- **ASSIGNMENT**: Please copy the data below exactly, from its first line through the line holding "Go to the next", and skip the pictures.

Screenshot grounding data
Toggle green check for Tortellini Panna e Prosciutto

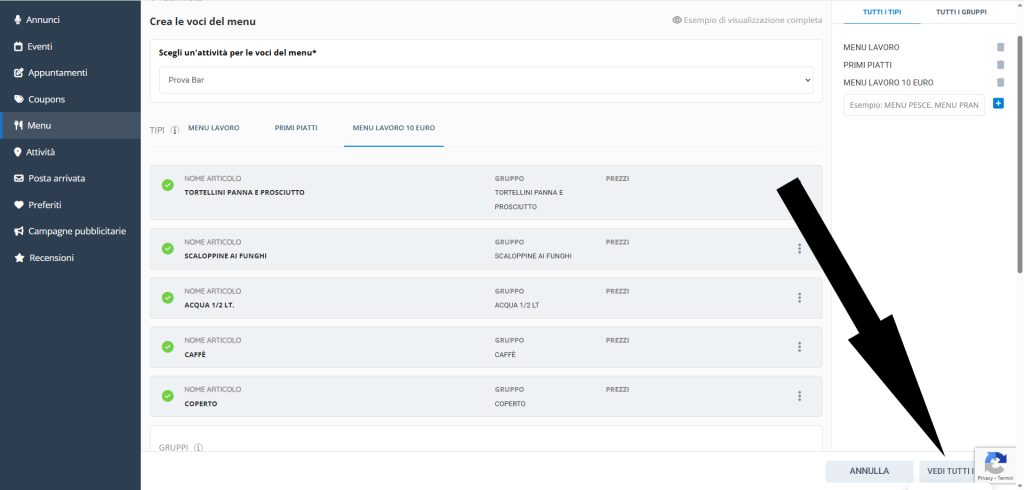(167, 185)
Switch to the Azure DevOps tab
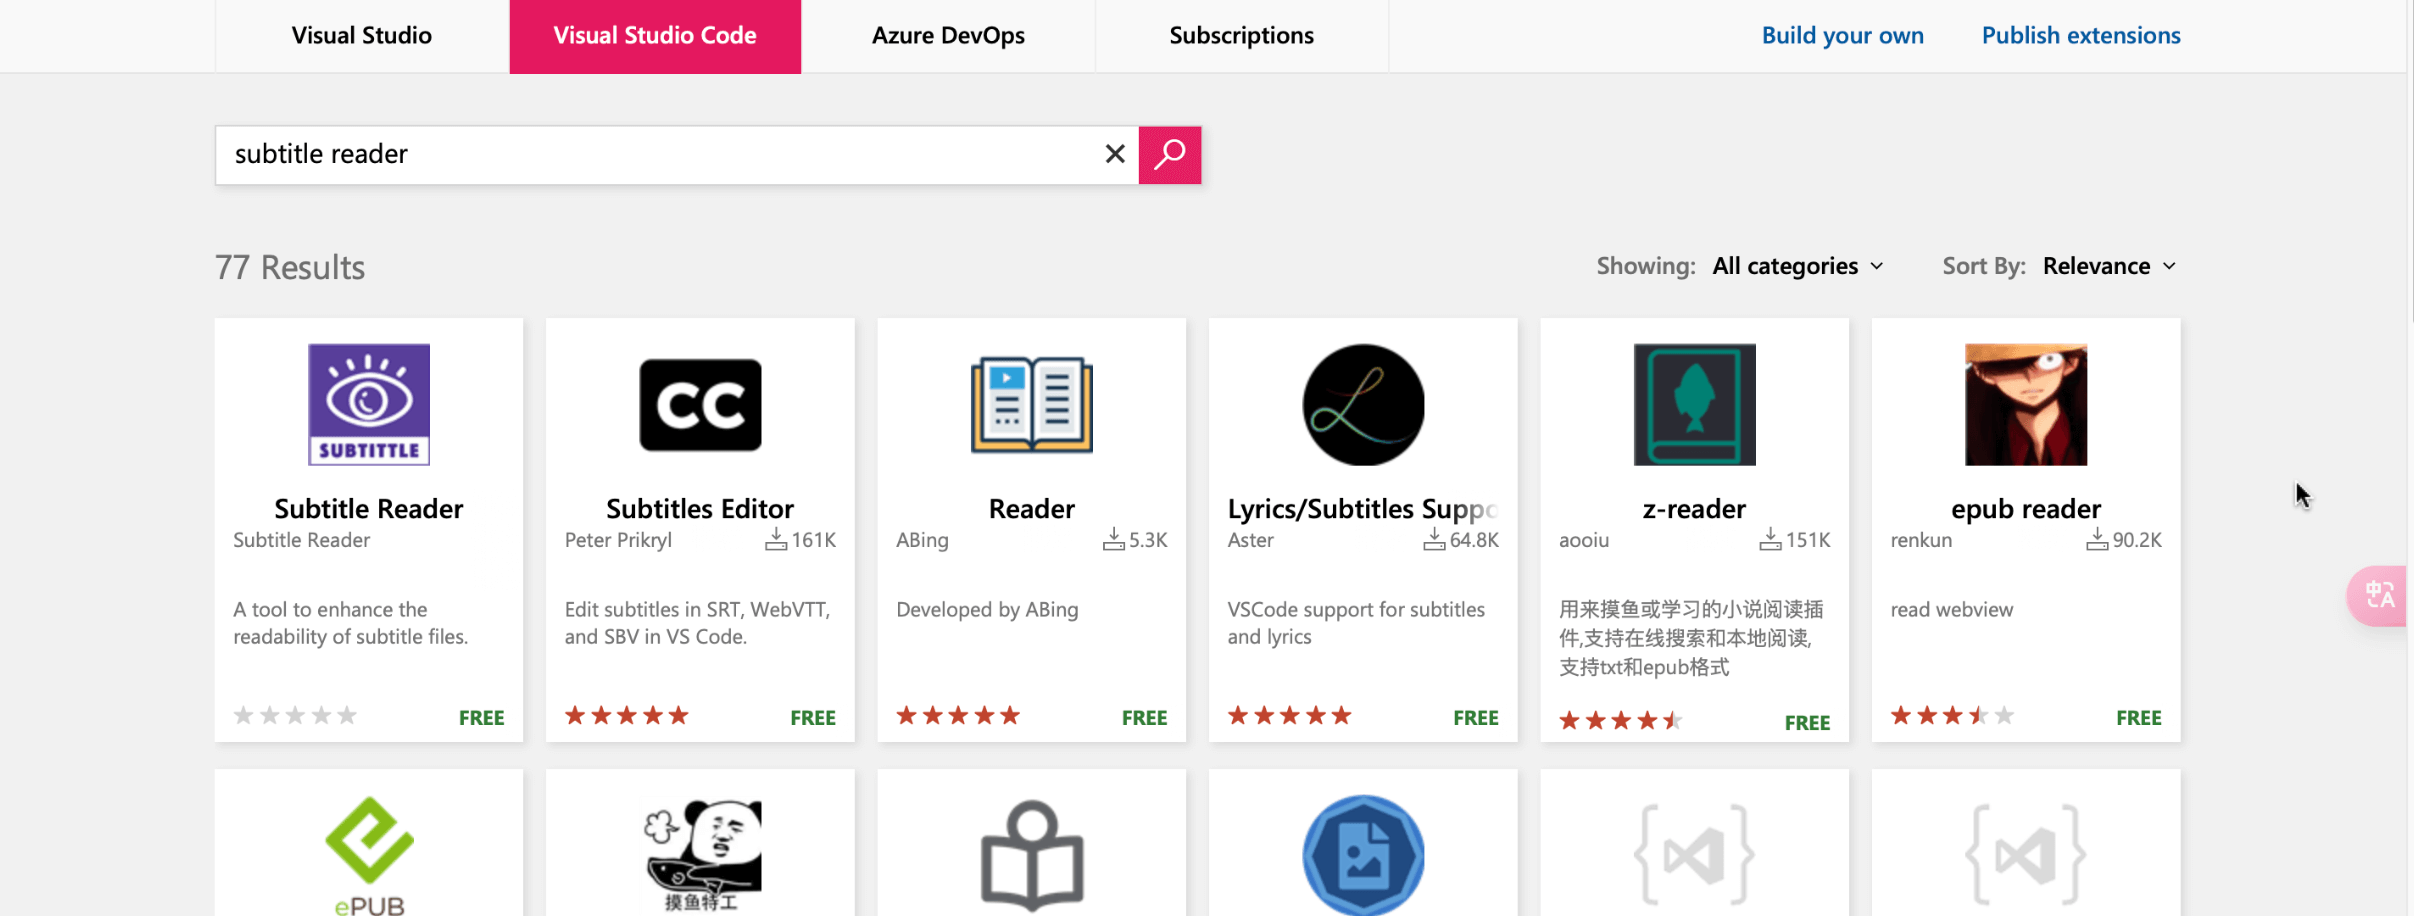The width and height of the screenshot is (2414, 916). click(947, 36)
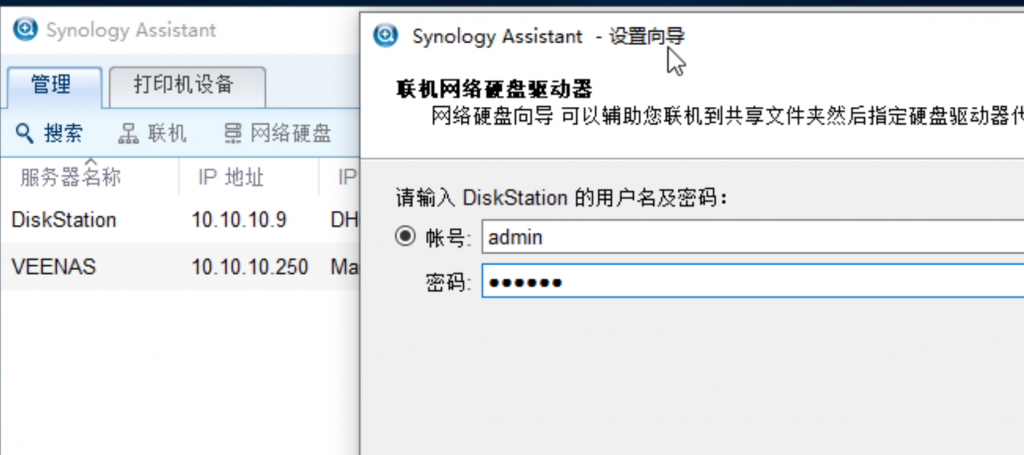1024x455 pixels.
Task: Click the logo in the 设置向导 wizard title bar
Action: click(x=386, y=36)
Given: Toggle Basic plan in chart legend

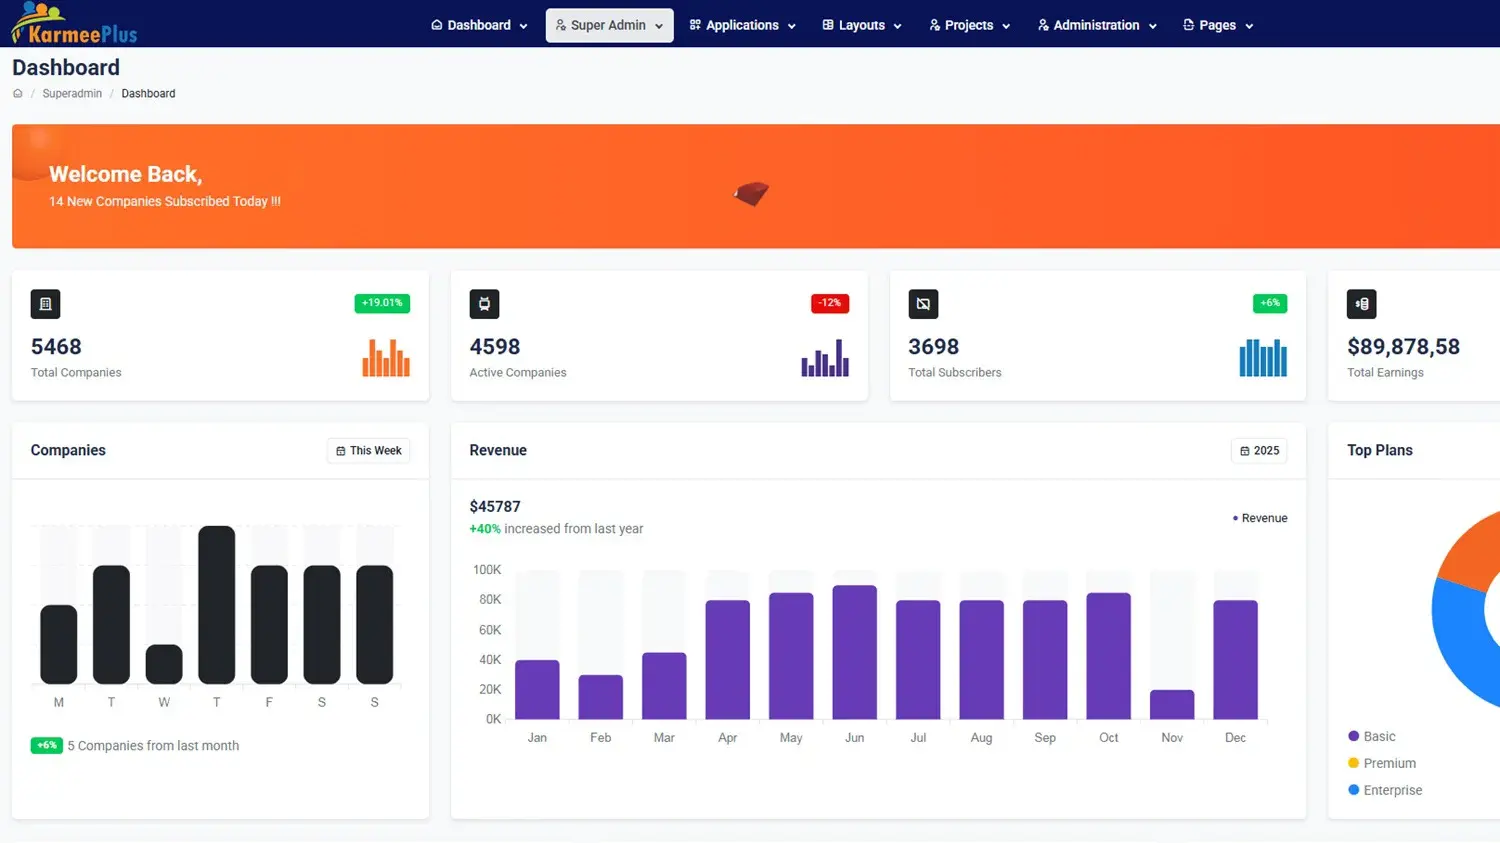Looking at the screenshot, I should tap(1378, 736).
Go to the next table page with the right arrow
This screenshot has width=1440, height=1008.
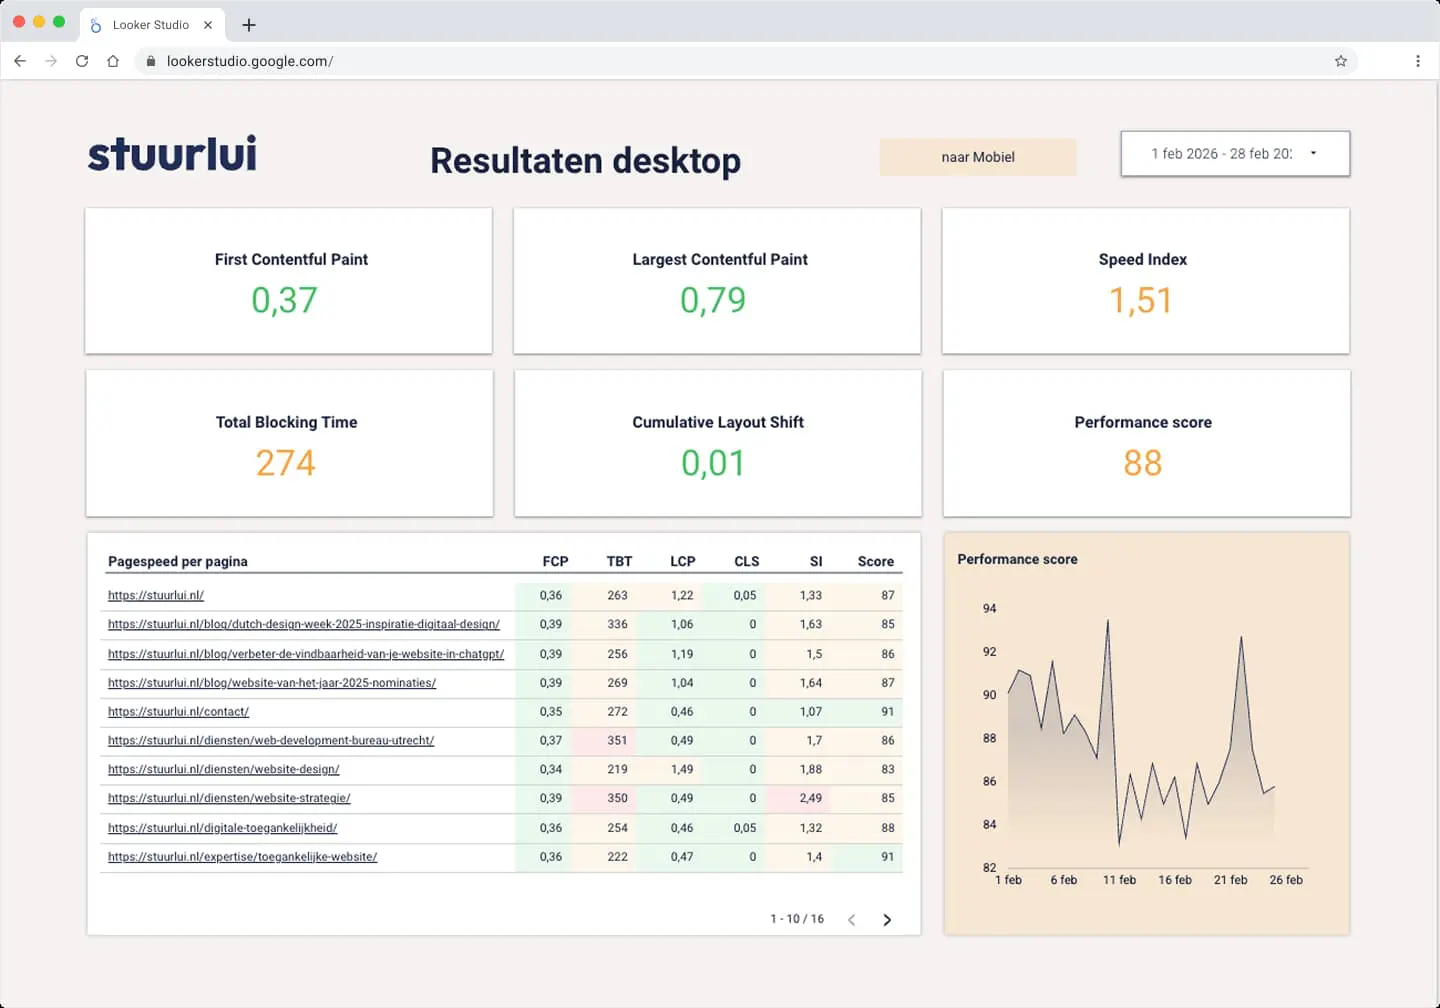[886, 918]
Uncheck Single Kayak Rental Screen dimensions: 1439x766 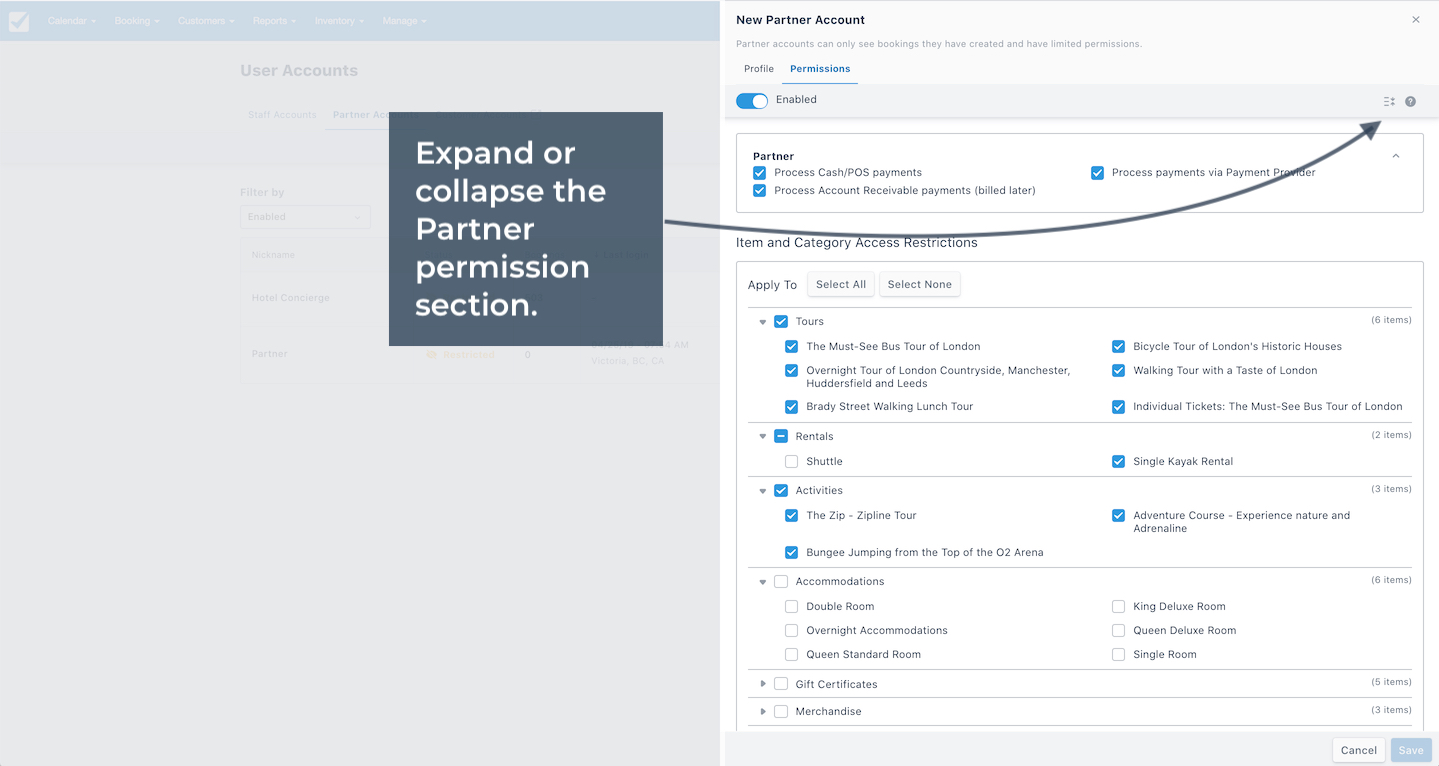point(1118,461)
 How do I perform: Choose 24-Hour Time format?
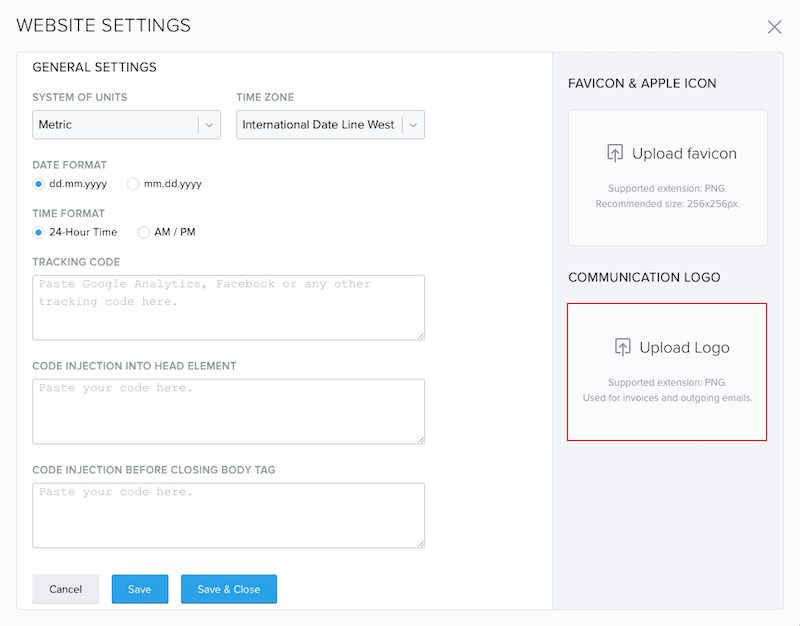pos(38,232)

- **TASK OUTPUT**:
Toggle green check for Tortellini Panna e Prosciutto

(167, 185)
Switch to the Azure DevOps tab
The width and height of the screenshot is (2414, 916). click(947, 36)
1024x455 pixels.
Task: Click the logo in the 设置向导 wizard title bar
Action: click(x=386, y=36)
Given: Toggle Basic plan in chart legend

Looking at the screenshot, I should tap(1378, 736).
Go to the next table page with the right arrow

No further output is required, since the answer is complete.